Does Death Matter? Not Always in Immigration Law

By David North on January 19, 2016

Does death matter?

One might think that it always matters, but here's a grisly case involving an illegal alien where the courts have ruled that death does not count.

The alien is Eusebio Varible-Gaspar, and according to the decision of the Fifth Circuit, he "[A]ppeals the 57-month sentence imposed in connection with his conviction for illegal reentry after deportation. ... [he] argues that the [prior state court] conviction does not qualify as a forcible sex offense because a corpse cannot be forced or coerced into sex."

The court of appeals decided that even though the woman involved was dead at the time, what the alien did was "a crime of violence" and that he should go to jail, as the district court had ordered.
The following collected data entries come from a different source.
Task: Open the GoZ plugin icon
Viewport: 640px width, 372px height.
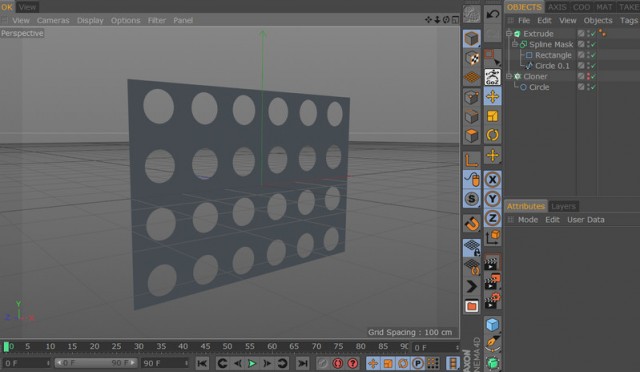Action: coord(493,77)
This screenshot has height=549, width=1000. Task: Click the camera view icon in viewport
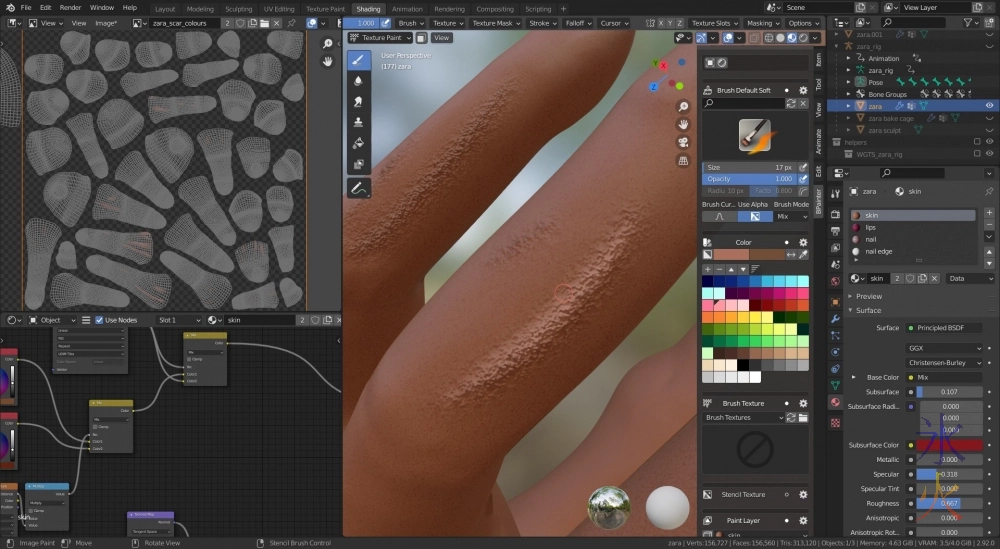pyautogui.click(x=683, y=142)
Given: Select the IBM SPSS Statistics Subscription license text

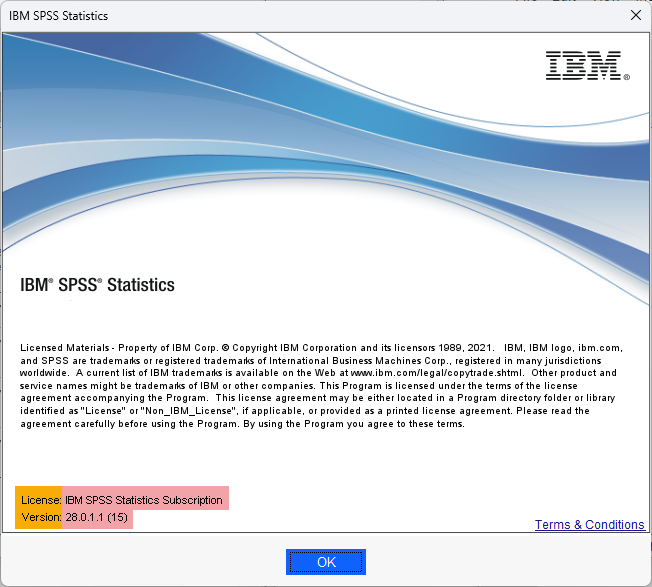Looking at the screenshot, I should pos(144,500).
One is tempted to quote Christopher Marlowe"s "Jew of Malta" at this point:

Thou hast committed—
Fornication: but that was in another country,
And besides, the wench is dead.

Except it happened in this country.

In this instance, the judicial treatment of death happened to coincide with enforcement of immigration law — the multiple convict (at least two illegal entries and the sex act) was sent to a federal jail and upon release, he probably will be deported again.

But definitions of the significance of death can run the other way, in that they can facilitate the continued legal presence of an alien who might otherwise be found to be in illegal status.

As we noted previously in comments on a proposed set of DHS regulations, the government is taking the position that an otherwise illegal alien can successfully secure a waiver of his illegal status if his deportation would have caused an extreme hardship to a citizen (a one-time spouse) — even in cases where the citizen involved is dead.

In that instance the "death does not matter" posture facilitates illegal immigration.


I am grateful to the EB-5 consultant Joe Whalen for reprinting the court's decision.